/Complaints-Classifier

A complaints classifer for banks built using Amazon Web Services(AWS)

Primary LanguagePython

Complaints-Classifier by SOPHO_HACKERS

Concept Theme : Digital Alter Ego

A complaints classifer for banks built using Python and Amazon Web Services(AWS)

Instructions for use:

  • Run : pip install -r requirement.txt in Shell to Download all Necessary Packages for running the Application

  • Install and Set Up AWS CLI

  • Configure it with: aws configure

  • Add your credentials in the relevant parts of the python scripts-

    • In calling_comprehend: DataAccessRoleArn, DocumentClassifierArn
    • Also in complaintclassifier_train. and spamclassifier_train fill the dataaccessrole arn.
  • Setting up the inputs:

    • The input audio file(which is the complaint) should be stored as "test-audio-<number>.mp3" in the test-audio folder which is inside the folder dbs_app(".\Complaints-Classifier-application_v1\dbs_app\test-audio") and they will be classified in the same order.
    • The relevant contact numbers of the customers along with their account numbers should be stored in the csv file in ./Database/Accno_Phno_db.csv (we have added some sample contact number + account number in it).
  • Run the complaintclassifier_train. and spamclassifier_train files once to create the classifiers.

DBS app folder contains the working code, the other files were used for training the comprehend models

'* Running the program

  1. Without changing/modifying any files run the python file driver.py. When we used a single audio file the program took 10 minutes to finish running and when we used 3 audio files it took approximately 20 minutes to complete.

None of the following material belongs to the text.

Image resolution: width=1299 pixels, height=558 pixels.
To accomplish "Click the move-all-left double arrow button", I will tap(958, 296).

  2. First the given audio is converted into text file using amazon transcribe. A successful call to transcribe will print a json file. Importantly the json file contains the job id and other information regarding the job.

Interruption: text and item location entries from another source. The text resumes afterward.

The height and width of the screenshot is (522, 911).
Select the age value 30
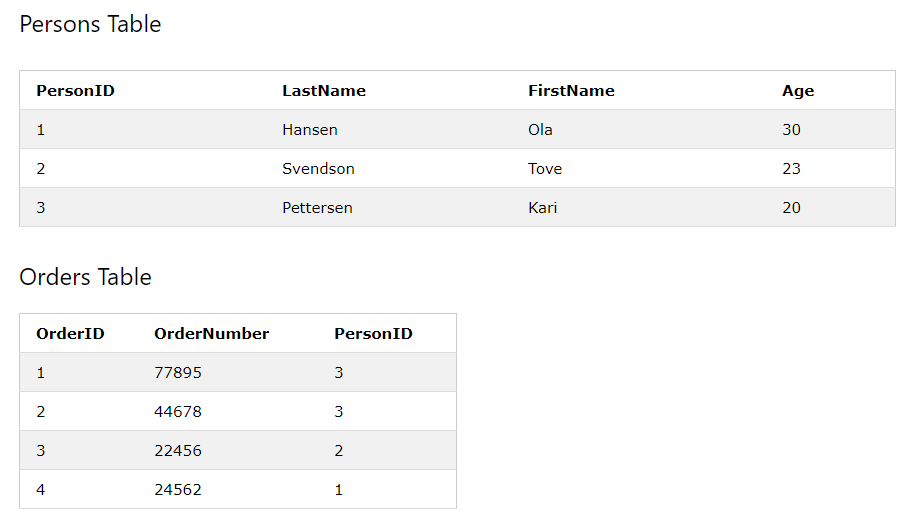click(791, 130)
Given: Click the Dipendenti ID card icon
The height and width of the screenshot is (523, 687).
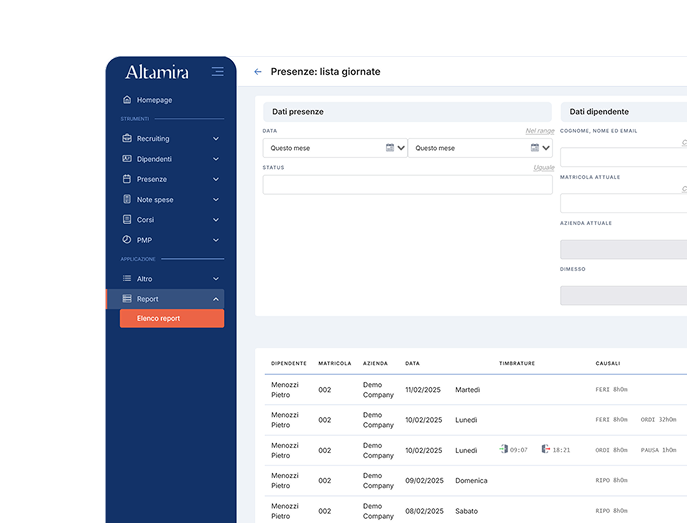Looking at the screenshot, I should (x=127, y=159).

  3. This is followed by a series of "Not Ready Yet" messages every 30 seconds till the output is received from AWS. The output is taken from the S3 bucket and is downloaded locally and stored as string variable(s).

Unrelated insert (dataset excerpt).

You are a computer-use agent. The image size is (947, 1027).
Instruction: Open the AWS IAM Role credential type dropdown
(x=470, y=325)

  4. This text is then passed to the summarization function which summarizes the text in N/2 lines when N>5 where N is the number of lines in the initial complaint(after trying out different bounds on the number of lines like root(N), log(N) etc.) we felt the output for N/2 was better. It uses the NLTK library to do text ranking.

  5. The summarized text is then passed to the Spam Classfier(which classifies whether the complaint is a spam complaint or not) and the Complaints Classifier which classifies the complaint into a category among the 12 different categories we have used.

  6. For both the classifiers, a successful call will print a json file and a series of "Not ready yet" messages follow until the output is obtained from AWS.

  7. The output is written in a text file named Outputs.txt created in the same directory as driver.py

  8. The program terminates with the message "Check Outputs.txt".

  • The output will be written as a text file "Outputs.txt" in the same folder in the following format for each complaint in order:

SPAM (YES/NO) :

TYPE OF COMPLAINT/QUERY :

OTHER ASSOCIATED COMPLAINT/QUERY TAGS :

SUMMARY OF COMPLAINT/QUERY :

Contact Number of the Customer :

Matching Account No(s) :

OTHER ASSOCIATED COMPLAINT/QUERY TAGS is meant to display categories that are good enough in describing the complaint/query,
but don't have the maximum score of closeness to the text. Their inclusion will reduce the possibility of any significant errors in prediction. It might sometimes be left empty when there is no other tag which has a good level of accuracy in describing the complaint/query.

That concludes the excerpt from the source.